Year after year, the most common error on tax returns is poor arithmetic or lack of attention to detail. Entering £5,800 when the real figure is £8,500 makes a lot of tax difference. Double check numerical entries as it’s important to be accurate.
This is probably the most common mistake. Things like company cars and private medical insurance may seem obvious but many taxpayers forget to include these. You should receive a form P11D from your employer which details benefits you have received from them like these and also gym membership and professional subscriptions which are taxable benefits too. You can find out about all the paperwork you’d need on our blog about Top tips for completing HMRC's self-assessment tax return online.
Thousands of taxpayers paid too little (or too much) tax as a result of having the wrong tax code. Now’s the time to check. Your tax code, which is typically 3 digits followed by an ‘L’, can be found on your payslip. It tells your employer how much to deduct from your pack packet.
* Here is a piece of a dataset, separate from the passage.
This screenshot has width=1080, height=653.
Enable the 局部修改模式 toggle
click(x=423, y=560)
Many taxpayers forget to declare foreign income on their tax return. Even though it may be a small amount, you must declare it.
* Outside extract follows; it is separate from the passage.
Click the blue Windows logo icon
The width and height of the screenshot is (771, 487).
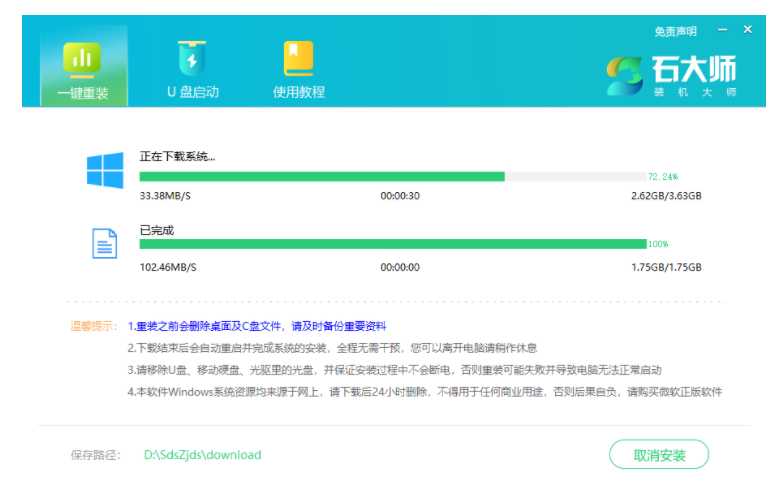point(105,170)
This is probably the second most common mistake of all times. Taxpayers typically leave out:
- Interest you receive from a bank or building society and other savings accounts
- Interest on loans to individuals or organisations (includes those made via peer-to-peer lending websites
- Interest received from credit unions and friendly society accounts
- Payment protection insurance (PPI) compensation payout
- Dividends from UK companies and unit trusts, investment trusts and open-ended investment companies
Work through the form logically and pull together all your paperwork before you start – that should help you to remember those odd little sources of income.
Frequently a large number of taxpayers forget to include charitable donations on their return. You can let the taxman know about donations by filing in the section ‘gift aid payments’. Higher tax payers can claim extra relief on donations. For instance, if you donated £100 using gift aid, the total value of your donation to the charity was £125. If you pay tax at 40% you can claim £25, or £37.50 if you pay tax at 50%.
Last year close to 890,000 people missed the deadline and HMRC launched a consultation to scrap the £100 penalty for those that missed by a day or two. As things stand right now, the fine is still in place unless you have a reasonable excuse. The deadline for paper returns (31 October) is long gone by and the deadline for submitting online is 31 January. If you miss this deadline, you will be exposed to HMRC’s progressive late-filing penalty system. To find out more about this refer to point 6 on this article: Seven reasons you should file your Self-assessment tax return now.
Whether you file a paper or an online tax return, you must pay what you owe by 31 January. Failure to do so can result in penalties.
We think it’s perfectly possible to complete a tax return without the assistance of a qualified accountant, but hiring a professional will ensure that submitted forms are complete and free of mistakes.
What is the future of self-assessment tax returns?
Last year George Osbourne announced a series of measures to make self-assessment digital. The first batch of taxpayers were pushed into trialling the new system so they can see their tax position online. The new service is being phased in with HMRC aiming to have all taxpayers, both individuals and businesses, work through digital tax accounts by 2020. Till then, you will have to continue completing either a paper or online tax return.